-- To do --
The first line of the entries through the line bearing "Click the blue": copy these lines exactly and return nothing else.

* * * * * * *

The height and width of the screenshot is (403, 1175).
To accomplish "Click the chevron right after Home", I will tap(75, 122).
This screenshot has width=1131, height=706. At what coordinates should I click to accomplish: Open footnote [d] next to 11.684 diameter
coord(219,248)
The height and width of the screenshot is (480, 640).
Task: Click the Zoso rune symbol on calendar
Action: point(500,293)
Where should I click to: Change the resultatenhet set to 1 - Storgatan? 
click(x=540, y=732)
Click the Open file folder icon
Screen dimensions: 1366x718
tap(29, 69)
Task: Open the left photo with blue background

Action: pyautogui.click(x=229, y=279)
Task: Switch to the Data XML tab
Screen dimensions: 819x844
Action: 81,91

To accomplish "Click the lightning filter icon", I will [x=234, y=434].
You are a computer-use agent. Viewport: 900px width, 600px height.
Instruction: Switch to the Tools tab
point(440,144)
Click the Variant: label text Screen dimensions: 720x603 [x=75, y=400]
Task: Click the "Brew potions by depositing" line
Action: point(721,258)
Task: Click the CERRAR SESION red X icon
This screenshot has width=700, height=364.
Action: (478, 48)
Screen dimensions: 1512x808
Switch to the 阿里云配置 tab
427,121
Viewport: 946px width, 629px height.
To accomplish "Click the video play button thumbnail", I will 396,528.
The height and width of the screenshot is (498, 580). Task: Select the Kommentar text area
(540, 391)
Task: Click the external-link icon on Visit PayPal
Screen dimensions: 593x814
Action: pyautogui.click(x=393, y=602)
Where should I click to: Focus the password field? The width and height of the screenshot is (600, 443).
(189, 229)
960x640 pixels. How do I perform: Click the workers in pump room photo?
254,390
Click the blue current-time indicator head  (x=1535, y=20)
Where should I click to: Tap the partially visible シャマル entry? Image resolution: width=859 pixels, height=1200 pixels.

* * * * * * *

-- Exercise response --
The height and width of the screenshot is (403, 1175).
To accomplish "Click the chevron right after Home", I will tap(75, 122).
This screenshot has width=1131, height=706. At what coordinates should I click to accomplish: Open footnote [d] next to 11.684 diameter
coord(219,248)
The height and width of the screenshot is (480, 640).
Task: Click the Zoso rune symbol on calendar
Action: point(500,293)
Where should I click to: Change the resultatenhet set to 1 - Storgatan? 
click(x=540, y=732)
Click the Open file folder icon
Screen dimensions: 1366x718
tap(29, 69)
Task: Open the left photo with blue background

Action: pyautogui.click(x=229, y=279)
Task: Switch to the Data XML tab
Screen dimensions: 819x844
Action: 81,91

To accomplish "Click the lightning filter icon", I will [x=234, y=434].
You are a computer-use agent. Viewport: 900px width, 600px height.
Instruction: Switch to the Tools tab
point(440,144)
Click the Variant: label text Screen dimensions: 720x603 [x=75, y=400]
Task: Click the "Brew potions by depositing" line
Action: point(721,258)
Task: Click the CERRAR SESION red X icon
This screenshot has width=700, height=364.
Action: (478, 48)
Screen dimensions: 1512x808
Switch to the 阿里云配置 tab
427,121
Viewport: 946px width, 629px height.
To accomplish "Click the video play button thumbnail", I will 396,528.
The height and width of the screenshot is (498, 580). Task: Select the Kommentar text area
(540, 391)
Task: Click the external-link icon on Visit PayPal
Screen dimensions: 593x814
Action: pyautogui.click(x=393, y=602)
Where should I click to: Focus the password field? The width and height of the screenshot is (600, 443).
(189, 229)
960x640 pixels. How do I perform: Click the workers in pump room photo?
254,390
Click the blue current-time indicator head  (x=1535, y=20)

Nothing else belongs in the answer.